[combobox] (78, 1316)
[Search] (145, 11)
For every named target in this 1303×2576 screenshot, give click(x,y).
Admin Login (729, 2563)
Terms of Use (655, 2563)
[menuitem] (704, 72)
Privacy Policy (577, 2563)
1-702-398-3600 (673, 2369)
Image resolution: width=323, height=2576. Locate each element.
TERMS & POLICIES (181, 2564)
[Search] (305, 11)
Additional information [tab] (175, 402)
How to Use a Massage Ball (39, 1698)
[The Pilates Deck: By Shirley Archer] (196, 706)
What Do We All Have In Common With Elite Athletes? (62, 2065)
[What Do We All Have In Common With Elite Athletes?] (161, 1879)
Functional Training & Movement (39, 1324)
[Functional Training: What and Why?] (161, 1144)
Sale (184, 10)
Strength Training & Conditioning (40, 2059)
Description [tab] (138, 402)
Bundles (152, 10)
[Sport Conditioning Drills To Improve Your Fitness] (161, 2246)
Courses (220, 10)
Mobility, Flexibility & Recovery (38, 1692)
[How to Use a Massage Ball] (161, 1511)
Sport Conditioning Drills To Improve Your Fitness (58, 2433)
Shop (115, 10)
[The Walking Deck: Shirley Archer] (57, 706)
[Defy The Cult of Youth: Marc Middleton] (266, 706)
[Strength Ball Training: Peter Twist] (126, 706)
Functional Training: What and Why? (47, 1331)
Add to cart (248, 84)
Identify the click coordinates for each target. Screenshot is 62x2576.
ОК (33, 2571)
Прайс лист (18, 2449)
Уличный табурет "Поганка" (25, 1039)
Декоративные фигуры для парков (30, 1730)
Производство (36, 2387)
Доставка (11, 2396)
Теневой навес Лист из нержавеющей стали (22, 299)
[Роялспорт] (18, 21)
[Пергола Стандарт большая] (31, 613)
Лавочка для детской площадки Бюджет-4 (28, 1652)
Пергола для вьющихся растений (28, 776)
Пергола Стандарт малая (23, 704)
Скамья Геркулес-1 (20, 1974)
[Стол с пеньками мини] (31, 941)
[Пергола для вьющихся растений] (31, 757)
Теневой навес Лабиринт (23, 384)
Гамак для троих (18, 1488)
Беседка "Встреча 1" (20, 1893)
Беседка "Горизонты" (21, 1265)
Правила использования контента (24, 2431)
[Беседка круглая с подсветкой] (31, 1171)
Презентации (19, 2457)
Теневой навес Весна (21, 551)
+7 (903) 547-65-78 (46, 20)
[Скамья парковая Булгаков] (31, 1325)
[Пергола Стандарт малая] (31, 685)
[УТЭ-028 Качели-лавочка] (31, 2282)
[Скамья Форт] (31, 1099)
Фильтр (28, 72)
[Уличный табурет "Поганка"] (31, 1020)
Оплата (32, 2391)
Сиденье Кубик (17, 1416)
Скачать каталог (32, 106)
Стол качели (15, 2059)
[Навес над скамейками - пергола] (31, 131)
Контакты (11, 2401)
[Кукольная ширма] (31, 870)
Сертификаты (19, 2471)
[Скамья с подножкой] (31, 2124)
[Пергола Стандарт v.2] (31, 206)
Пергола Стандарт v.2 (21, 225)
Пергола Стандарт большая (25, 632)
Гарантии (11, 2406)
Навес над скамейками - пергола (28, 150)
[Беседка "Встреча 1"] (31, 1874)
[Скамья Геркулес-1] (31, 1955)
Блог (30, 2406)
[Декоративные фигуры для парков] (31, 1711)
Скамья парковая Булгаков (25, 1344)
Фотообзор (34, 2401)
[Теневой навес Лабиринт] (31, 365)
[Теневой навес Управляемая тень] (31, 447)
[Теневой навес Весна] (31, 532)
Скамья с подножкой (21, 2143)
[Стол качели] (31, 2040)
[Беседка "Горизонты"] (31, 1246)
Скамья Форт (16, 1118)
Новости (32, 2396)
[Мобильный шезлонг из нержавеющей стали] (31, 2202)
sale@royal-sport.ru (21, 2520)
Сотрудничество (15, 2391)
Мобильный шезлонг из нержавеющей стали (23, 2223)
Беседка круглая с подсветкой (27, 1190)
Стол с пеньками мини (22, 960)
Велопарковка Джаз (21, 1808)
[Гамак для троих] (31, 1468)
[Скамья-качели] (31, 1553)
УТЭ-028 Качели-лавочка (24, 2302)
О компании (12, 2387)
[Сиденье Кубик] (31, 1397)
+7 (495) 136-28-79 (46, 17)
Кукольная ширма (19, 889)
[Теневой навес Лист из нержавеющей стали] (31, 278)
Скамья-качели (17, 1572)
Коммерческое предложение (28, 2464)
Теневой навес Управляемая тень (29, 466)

────

◆ **EXERCISE AIM**
Word for word, give the entire listing again.

◆ **RESULT**
[combobox] (78, 1316)
[Search] (145, 11)
For every named target in this 1303×2576 screenshot, give click(x,y).
Admin Login (729, 2563)
Terms of Use (655, 2563)
[menuitem] (704, 72)
Privacy Policy (577, 2563)
1-702-398-3600 (673, 2369)
Image resolution: width=323, height=2576. Locate each element.
TERMS & POLICIES (181, 2564)
[Search] (305, 11)
Additional information [tab] (175, 402)
How to Use a Massage Ball (39, 1698)
[The Pilates Deck: By Shirley Archer] (196, 706)
What Do We All Have In Common With Elite Athletes? (62, 2065)
[What Do We All Have In Common With Elite Athletes?] (161, 1879)
Functional Training & Movement (39, 1324)
[Functional Training: What and Why?] (161, 1144)
Sale (184, 10)
Strength Training & Conditioning (40, 2059)
Description [tab] (138, 402)
Bundles (152, 10)
[Sport Conditioning Drills To Improve Your Fitness] (161, 2246)
Courses (220, 10)
Mobility, Flexibility & Recovery (38, 1692)
[How to Use a Massage Ball] (161, 1511)
Sport Conditioning Drills To Improve Your Fitness (58, 2433)
Shop (115, 10)
[The Walking Deck: Shirley Archer] (57, 706)
[Defy The Cult of Youth: Marc Middleton] (266, 706)
[Strength Ball Training: Peter Twist] (126, 706)
Functional Training: What and Why? (47, 1331)
Add to cart (248, 84)
Identify the click coordinates for each target. Screenshot is 62x2576.
ОК (33, 2571)
Прайс лист (18, 2449)
Уличный табурет "Поганка" (25, 1039)
Декоративные фигуры для парков (30, 1730)
Производство (36, 2387)
Доставка (11, 2396)
Теневой навес Лист из нержавеющей стали (22, 299)
[Роялспорт] (18, 21)
[Пергола Стандарт большая] (31, 613)
Лавочка для детской площадки Бюджет-4 (28, 1652)
Пергола для вьющихся растений (28, 776)
Пергола Стандарт малая (23, 704)
Скамья Геркулес-1 (20, 1974)
[Стол с пеньками мини] (31, 941)
[Пергола для вьющихся растений] (31, 757)
Теневой навес Лабиринт (23, 384)
Гамак для троих (18, 1488)
Беседка "Встреча 1" (20, 1893)
Беседка "Горизонты" (21, 1265)
Правила использования контента (24, 2431)
[Беседка круглая с подсветкой] (31, 1171)
Презентации (19, 2457)
Теневой навес Весна (21, 551)
+7 (903) 547-65-78 (46, 20)
[Скамья парковая Булгаков] (31, 1325)
[Пергола Стандарт малая] (31, 685)
[УТЭ-028 Качели-лавочка] (31, 2282)
[Скамья Форт] (31, 1099)
Фильтр (28, 72)
[Уличный табурет "Поганка"] (31, 1020)
Оплата (32, 2391)
Сиденье Кубик (17, 1416)
Скачать каталог (32, 106)
Стол качели (15, 2059)
[Навес над скамейками - пергола] (31, 131)
Контакты (11, 2401)
[Кукольная ширма] (31, 870)
Сертификаты (19, 2471)
[Скамья с подножкой] (31, 2124)
[Пергола Стандарт v.2] (31, 206)
Пергола Стандарт v.2 (21, 225)
Пергола Стандарт большая (25, 632)
Гарантии (11, 2406)
Навес над скамейками - пергола (28, 150)
[Беседка "Встреча 1"] (31, 1874)
[Скамья Геркулес-1] (31, 1955)
Блог (30, 2406)
[Декоративные фигуры для парков] (31, 1711)
Скамья парковая Булгаков (25, 1344)
Фотообзор (34, 2401)
[Теневой навес Лабиринт] (31, 365)
[Теневой навес Управляемая тень] (31, 447)
[Теневой навес Весна] (31, 532)
Скамья с подножкой (21, 2143)
[Стол качели] (31, 2040)
[Беседка "Горизонты"] (31, 1246)
Скамья Форт (16, 1118)
Новости (32, 2396)
[Мобильный шезлонг из нержавеющей стали] (31, 2202)
sale@royal-sport.ru (21, 2520)
Сотрудничество (15, 2391)
Мобильный шезлонг из нержавеющей стали (23, 2223)
Беседка круглая с подсветкой (27, 1190)
Стол с пеньками мини (22, 960)
Велопарковка Джаз (21, 1808)
[Гамак для троих] (31, 1468)
[Скамья-качели] (31, 1553)
УТЭ-028 Качели-лавочка (24, 2302)
О компании (12, 2387)
[Сиденье Кубик] (31, 1397)
+7 (495) 136-28-79 (46, 17)
Кукольная ширма (19, 889)
[Теневой навес Лист из нержавеющей стали] (31, 278)
Скамья-качели (17, 1572)
Коммерческое предложение (28, 2464)
Теневой навес Управляемая тень (29, 466)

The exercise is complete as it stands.